WYIMEK:
'''

Bez akt CIA. Rozmowa z Jerzym Rzewuskim

Dzisiaj mija druga rocznica smierci Jerzego Rzewuskiego, dziennikarza, nie tylko muzycznego. Autora wielu artykulow o The Cure a przede wszystkim ksiazki „Poletko Pana Boba”. W archiwum znalazlem wywiad opublikowany w Gazecie Wyborczej przy okazji koncertu The Cure w Łodzi. Rozmawial Krzysztof Kowalewicz.

Krzysztof Kowalewicz: Do napisania książki o zespole The Cure namówił Pana w 1991 roku Wiesław Weiss, redaktor naczelny „Tylko Rock” Dlaczego zaproponował akurat taki temat?
Jerzy Rzewuski: Prawdopodobnie dlatego, że kiedy powstało pismo „Tylko Rock” do jednego z pierwszych numerów przygotowałem kilkustronicową wkładkę o zespole. Widocznie spodobała się ona na tyle, że zaproponowano mi napisanie czegoś większego o The Cure. To był przypadek. Równie dobrze mogłem zająć się jakimś innym zespołem.

'''

ZADANIA DO ROZWIĄZANIA:
1 - Zwróć z wywiadu z Jerzym Rzewuskim fragment rozpoczynający się słowami zawierającymi „Bez akt CIA.” i kończący się na „Rozmawial Krzysztof Kowalewicz.”.
2 - Streść wywiad z Jerzym Rzewuskim w dwóch zdaniach.

FRAGMENT ŹRÓDŁA:
'''

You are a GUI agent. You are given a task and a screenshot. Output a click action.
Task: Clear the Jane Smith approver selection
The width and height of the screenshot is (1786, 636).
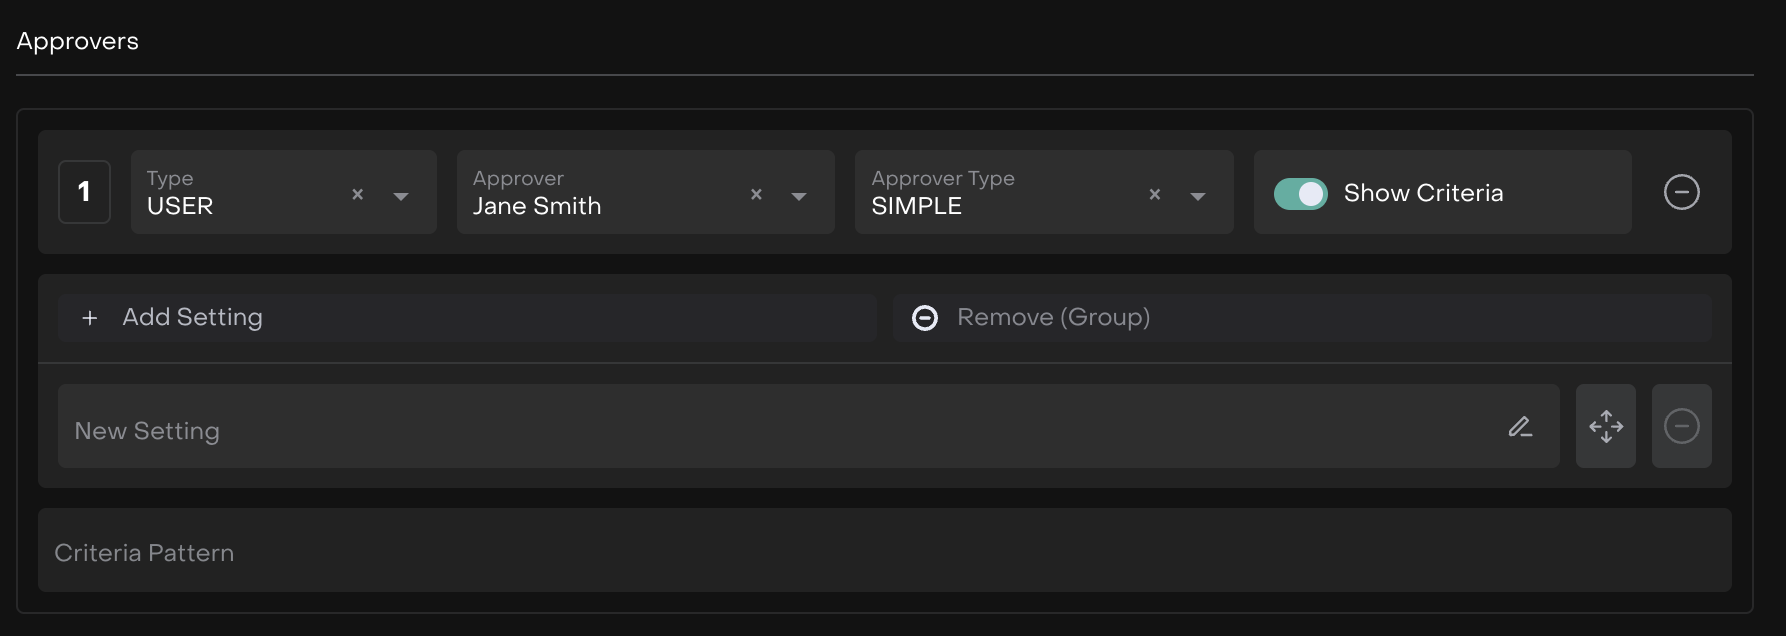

'''

WYNIKI ĆWICZENIA:
1 -
Bez akt CIA. Rozmowa z Jerzym Rzewuskim

Dzisiaj mija druga rocznica smierci Jerzego Rzewuskiego, dziennikarza, nie tylko muzycznego. Autora wielu artykulow o The Cure a przede wszystkim ksiazki „Poletko Pana Boba”. W archiwum znalazlem wywiad opublikowany w Gazecie Wyborczej przy okazji koncertu The Cure w Łodzi. Rozmawial Krzysztof Kowalewicz.

2 - W drugą rocznicę śmierci Jerzego Rzewuskiego, dziennikarza i autora książki „Poletko Pana Boba”, przypomniany zostaje wywiad z nim, który Krzysztof Kowalewicz przeprowadził dla Gazety Wyborczej przy okazji koncertu The Cure w Łodzi. Rzewuski mówi w nim, że napisanie książki o The Cure zaproponowano mu prawdopodobnie dlatego, że wcześniej przygotował dla „Tylko Rock” kilkustronicową wkładkę o zespole, a sam wybór tematu uważa za przypadek.